• Text under study:

Presenter Bio: David C. Muddiman is the Jacob and Betty Belin Distinguished Professor of Chemistry and Director, Molecular Education, Technology, and Research Innovation Center (METRIC) at North Carolina State University in Raleigh, NC. Prior to moving his research group to North Carolina State University in 2006, David was a Professor of Biochemistry and Molecular Biology and Founder and Director of the Proteomics Research Center at the Mayo Clinic College of Medicine in Rochester, MN. Prior to this appointment, David was an Associate Professor of Chemistry at Virginia Commonwealth University. It was there that he began his professional career as an assistant professor with an adjunct appointment in the Department of Biochemistry and Molecular Biophysics and as a member of the Massey Cancer Center in 1997. These academic appointments followed a postdoctoral fellowship at Pacific Northwest National Lab

Relevant Financial Disclosures (within past 24 months)
Committee/Board/Advisory Board US-HUPO Executive Committee

Abstract

INTRODUCTION
The mass spectrometry imaging field is moving into the realm of clinical analysis and this is largely based on MALDI and DESI ionization methods. We have developed a novel ionization method called Infrared Matrix Assisted Laser Desorption Electrospray Ionization (IR-MALDESI) which can be readily adaptable to many different sample types.

OBJECTIVES
Demonstrate the effectiveness of IR-MALDESI for a wide-variety of pre-clinical applications and new directions using different mass spectrometry platform technologies.

• What you need to do:
1) Name every ionization method mentioned in the abstract of the talk description.
2) According to the talk description, in what year did David C. Muddiman move his research group to North Carolina State University?
The listing after the talk description is separate material.

• Extracted material:
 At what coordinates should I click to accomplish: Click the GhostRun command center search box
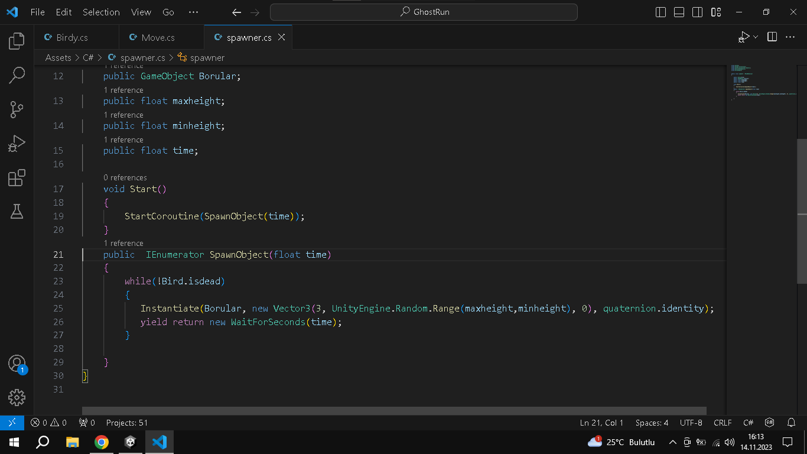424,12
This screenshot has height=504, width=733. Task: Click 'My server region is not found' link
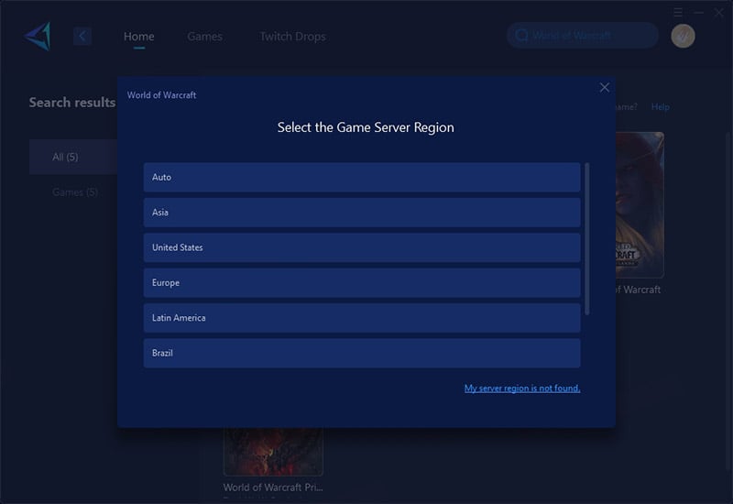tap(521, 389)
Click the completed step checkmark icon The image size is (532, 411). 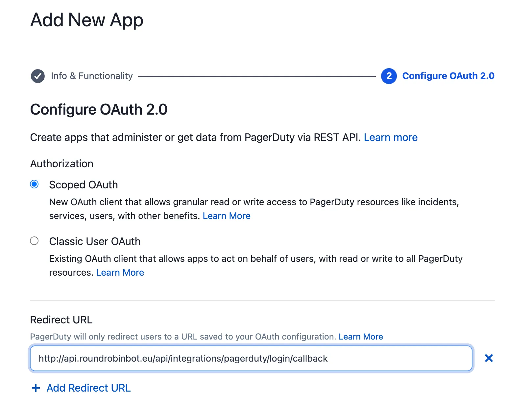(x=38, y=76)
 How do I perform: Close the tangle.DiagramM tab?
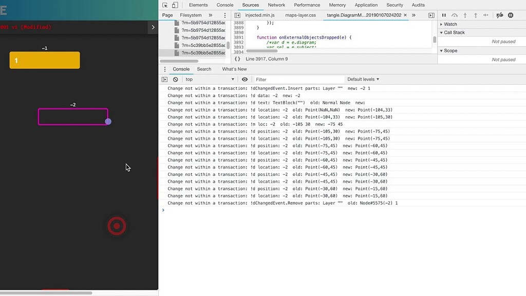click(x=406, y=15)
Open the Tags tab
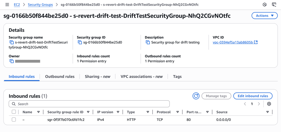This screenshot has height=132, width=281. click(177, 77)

---

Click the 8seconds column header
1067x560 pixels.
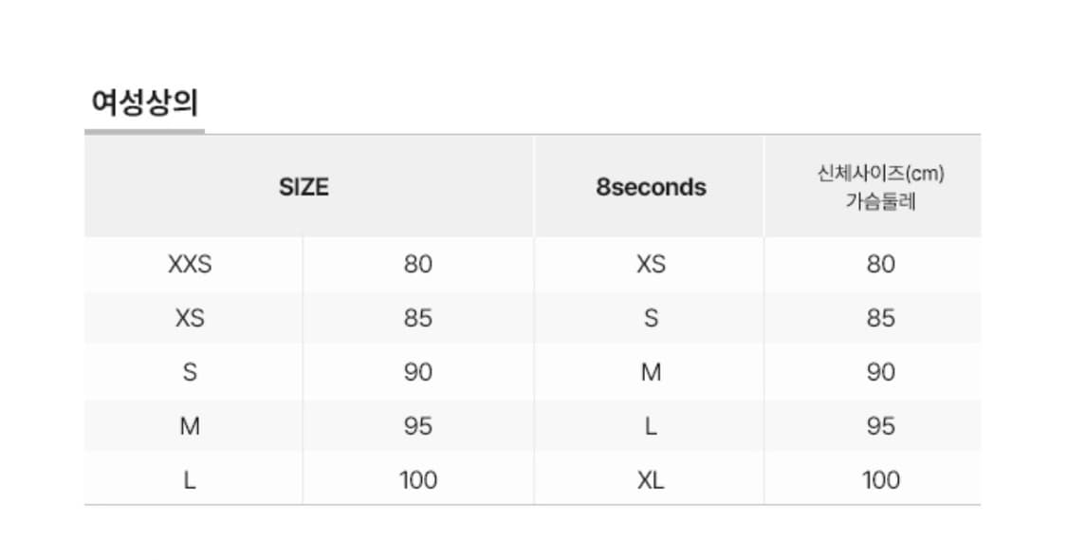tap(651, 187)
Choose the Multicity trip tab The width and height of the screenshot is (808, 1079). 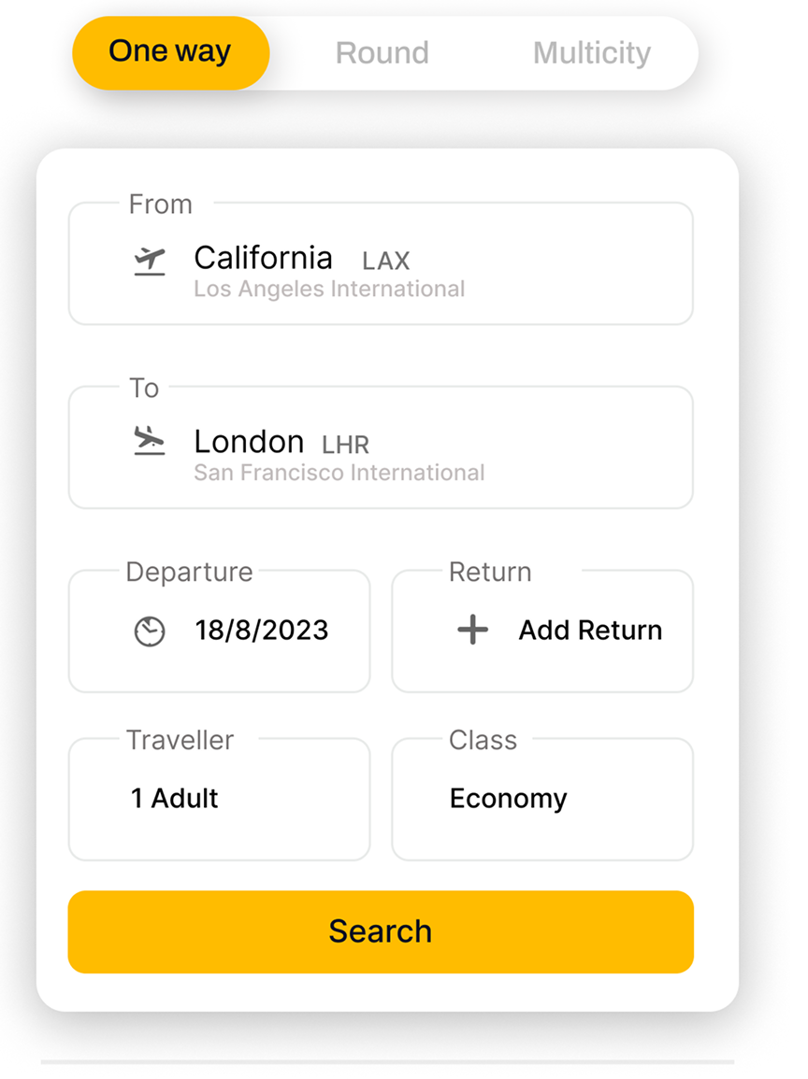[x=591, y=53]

...

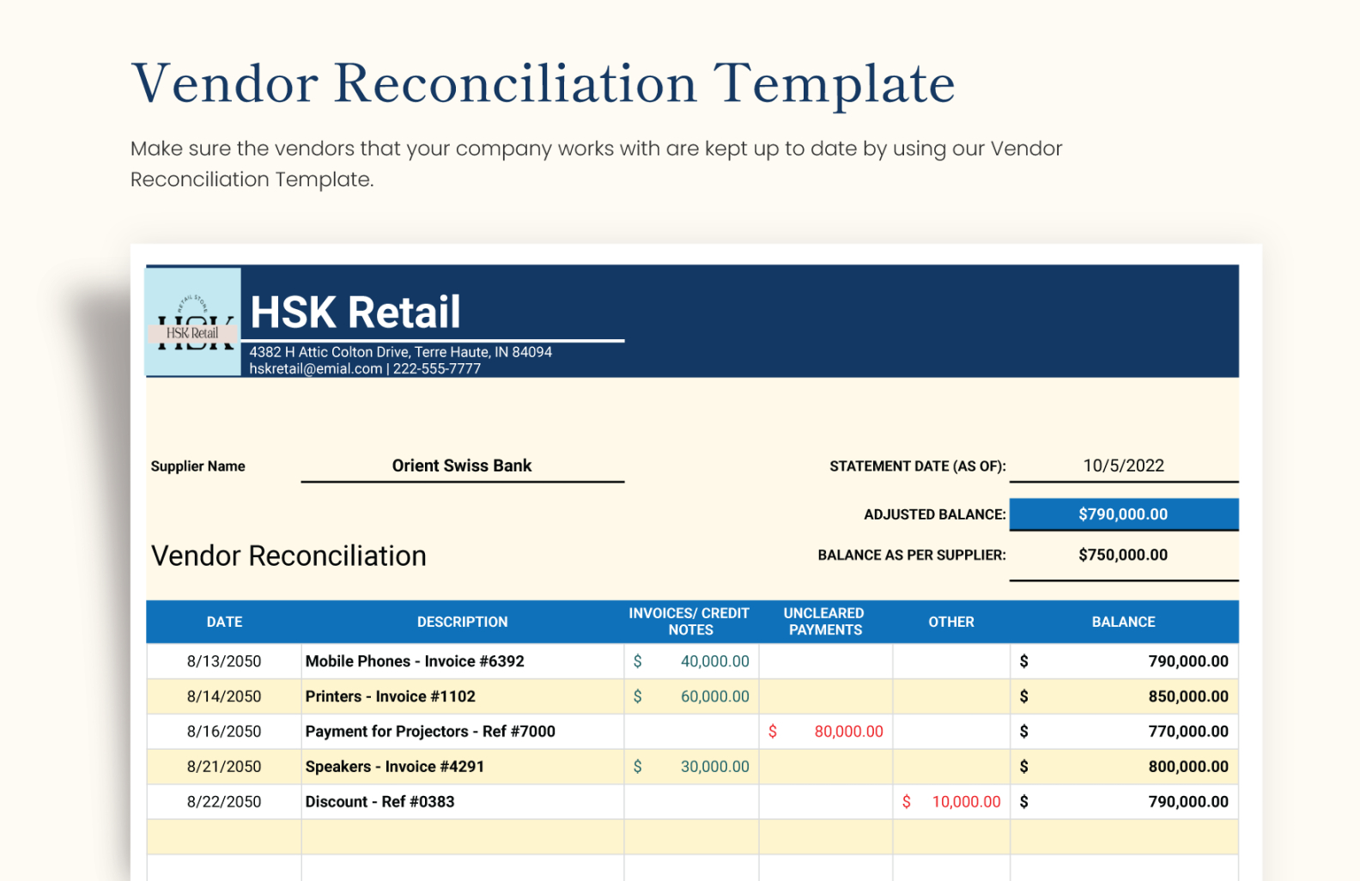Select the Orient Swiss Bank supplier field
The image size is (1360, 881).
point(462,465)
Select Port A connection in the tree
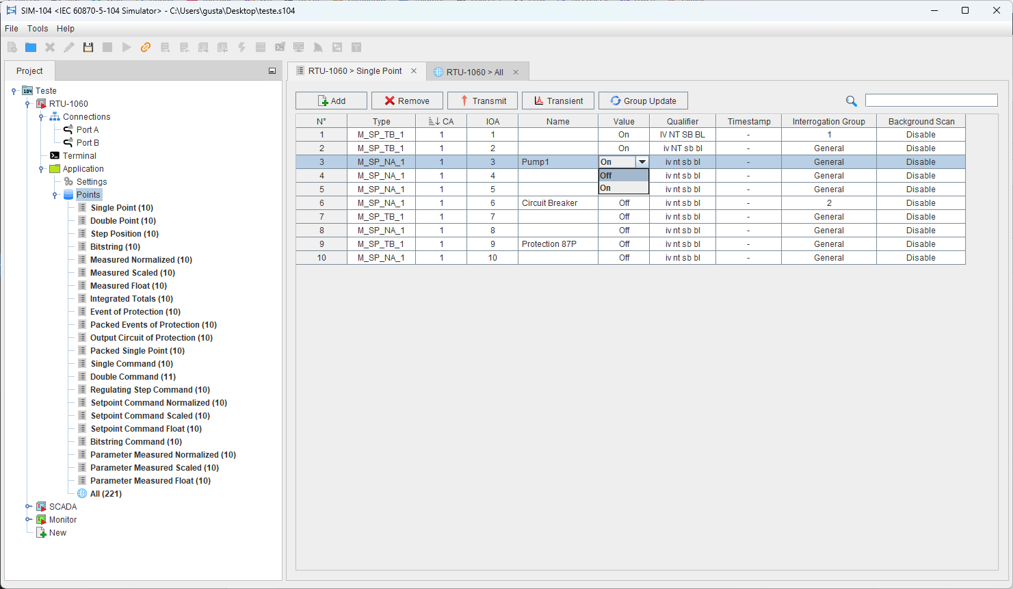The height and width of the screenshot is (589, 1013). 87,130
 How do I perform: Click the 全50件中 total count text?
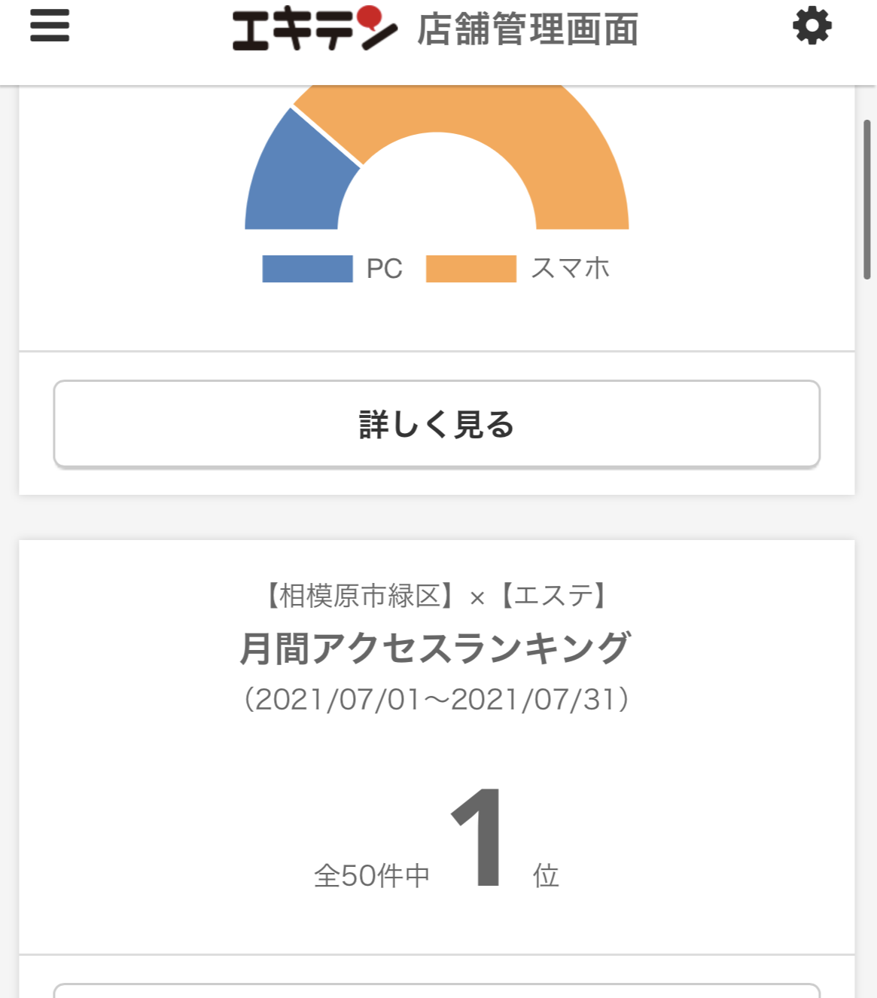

• Responses:
1) MALDI, DESI, and Infrared Matrix Assisted Laser Desorption Electrospray Ionization (IR-MALDESI)

2) 2006